Abstract

Total hip arthroplasty is a successful and cost-effective surgical treatment with the main goal of providing patients with an enduring, painless, and stable joint. In order to achieve such results, proper positioning and fixation of the femoral and acetabular components is essential. Preoperative templating helps to establish a preliminary plan for component positioning and assists in identifying any potential challenges or complications that may be identified intraoperatively. Patient-specific factors such as dysplasia, bone loss, and spinopelvic tilt should be taken into account when formulating a preoperative plan. A thorough knowledge and understanding of the available cementless and cemented femoral and acetabular component options helps to ensure that the best combination is utilized in each case.

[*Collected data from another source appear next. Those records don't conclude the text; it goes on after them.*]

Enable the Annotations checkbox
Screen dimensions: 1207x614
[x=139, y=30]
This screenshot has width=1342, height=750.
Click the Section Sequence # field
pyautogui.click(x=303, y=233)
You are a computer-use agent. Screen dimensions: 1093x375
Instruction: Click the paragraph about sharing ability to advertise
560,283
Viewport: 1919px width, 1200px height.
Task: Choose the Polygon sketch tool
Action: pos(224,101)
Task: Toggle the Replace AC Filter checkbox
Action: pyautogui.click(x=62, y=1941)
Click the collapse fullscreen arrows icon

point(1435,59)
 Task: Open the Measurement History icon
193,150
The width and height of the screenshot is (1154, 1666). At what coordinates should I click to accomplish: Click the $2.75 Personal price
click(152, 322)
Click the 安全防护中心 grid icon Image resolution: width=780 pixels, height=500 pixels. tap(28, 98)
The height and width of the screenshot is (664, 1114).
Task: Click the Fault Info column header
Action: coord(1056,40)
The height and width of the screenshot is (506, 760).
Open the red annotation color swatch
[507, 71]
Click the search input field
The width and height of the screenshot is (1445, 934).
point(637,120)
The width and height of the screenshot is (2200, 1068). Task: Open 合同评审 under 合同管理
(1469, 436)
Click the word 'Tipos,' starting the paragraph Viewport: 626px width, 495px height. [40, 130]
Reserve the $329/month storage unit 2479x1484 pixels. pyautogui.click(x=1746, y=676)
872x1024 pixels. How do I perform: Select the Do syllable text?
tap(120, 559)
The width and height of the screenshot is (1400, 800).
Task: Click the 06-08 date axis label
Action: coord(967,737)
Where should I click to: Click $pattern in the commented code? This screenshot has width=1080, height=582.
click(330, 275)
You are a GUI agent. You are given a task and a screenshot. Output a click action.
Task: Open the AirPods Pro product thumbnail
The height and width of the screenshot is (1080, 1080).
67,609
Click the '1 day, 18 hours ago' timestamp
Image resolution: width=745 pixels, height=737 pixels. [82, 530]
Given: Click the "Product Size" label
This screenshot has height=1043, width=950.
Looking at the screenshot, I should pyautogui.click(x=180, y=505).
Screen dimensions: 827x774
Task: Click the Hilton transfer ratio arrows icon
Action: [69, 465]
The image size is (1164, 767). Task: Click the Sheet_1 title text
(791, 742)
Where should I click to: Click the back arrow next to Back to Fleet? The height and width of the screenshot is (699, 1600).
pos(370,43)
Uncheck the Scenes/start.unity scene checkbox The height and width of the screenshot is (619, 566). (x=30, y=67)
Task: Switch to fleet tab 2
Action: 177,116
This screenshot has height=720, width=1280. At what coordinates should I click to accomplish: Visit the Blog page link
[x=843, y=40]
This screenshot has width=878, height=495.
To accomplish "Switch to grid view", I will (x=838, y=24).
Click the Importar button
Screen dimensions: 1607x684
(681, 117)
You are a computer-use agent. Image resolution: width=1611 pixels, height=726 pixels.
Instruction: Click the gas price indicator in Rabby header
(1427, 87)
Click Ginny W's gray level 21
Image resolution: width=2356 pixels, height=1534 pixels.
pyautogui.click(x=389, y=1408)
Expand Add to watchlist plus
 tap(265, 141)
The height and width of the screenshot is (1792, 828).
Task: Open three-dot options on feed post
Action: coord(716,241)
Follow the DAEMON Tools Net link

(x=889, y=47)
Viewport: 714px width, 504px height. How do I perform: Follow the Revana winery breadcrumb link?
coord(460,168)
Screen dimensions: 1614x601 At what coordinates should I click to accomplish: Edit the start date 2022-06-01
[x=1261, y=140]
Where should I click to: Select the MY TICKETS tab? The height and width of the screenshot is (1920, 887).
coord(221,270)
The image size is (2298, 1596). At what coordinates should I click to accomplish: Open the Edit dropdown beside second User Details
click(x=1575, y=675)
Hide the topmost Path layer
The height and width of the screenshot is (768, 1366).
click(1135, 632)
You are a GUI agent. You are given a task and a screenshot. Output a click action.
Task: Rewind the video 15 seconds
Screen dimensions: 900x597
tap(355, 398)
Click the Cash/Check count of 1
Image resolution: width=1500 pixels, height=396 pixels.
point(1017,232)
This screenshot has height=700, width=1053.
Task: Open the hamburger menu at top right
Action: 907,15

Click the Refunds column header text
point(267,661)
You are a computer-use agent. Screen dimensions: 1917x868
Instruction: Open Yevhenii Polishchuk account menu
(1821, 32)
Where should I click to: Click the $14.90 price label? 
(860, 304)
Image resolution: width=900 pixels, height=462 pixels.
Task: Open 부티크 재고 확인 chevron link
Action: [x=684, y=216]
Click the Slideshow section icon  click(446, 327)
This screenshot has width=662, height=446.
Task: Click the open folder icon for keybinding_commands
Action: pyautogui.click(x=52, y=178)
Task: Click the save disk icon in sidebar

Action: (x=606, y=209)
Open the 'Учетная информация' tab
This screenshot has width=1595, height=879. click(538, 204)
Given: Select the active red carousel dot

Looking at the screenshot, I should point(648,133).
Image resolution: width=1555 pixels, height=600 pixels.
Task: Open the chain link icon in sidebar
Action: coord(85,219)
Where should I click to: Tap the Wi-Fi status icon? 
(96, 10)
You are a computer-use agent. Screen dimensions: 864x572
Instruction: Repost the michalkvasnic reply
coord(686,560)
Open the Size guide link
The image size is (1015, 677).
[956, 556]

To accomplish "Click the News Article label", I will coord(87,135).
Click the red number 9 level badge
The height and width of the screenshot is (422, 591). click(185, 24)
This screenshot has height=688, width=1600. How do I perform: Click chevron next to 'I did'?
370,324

Intraoperatively, proper femoral and acetabular component positioning and fixation are essential for a desirable outcome. Each component should be placed within the defined parameters in all planes. Familiarity with anatomic landmarks and available surgical guides can assist in achieving this outcome. Hip stability and leg length are important factors to be monitored and tested intraoperatively when determining final component positioning. If the desired press-fit is not able to be obtained during final component placement, the surgeon should troubleshoot the situation in a stepwise fashion and determine whether adjunct fixation will be necessary. Postoperatively, leg length discrepancy is a common complaint that should be monitored for the initial period prior to any nonoperative or operative intervention. Radiographs should be regularly obtained to monitor for signs of component migration into a position of potential instability or failure.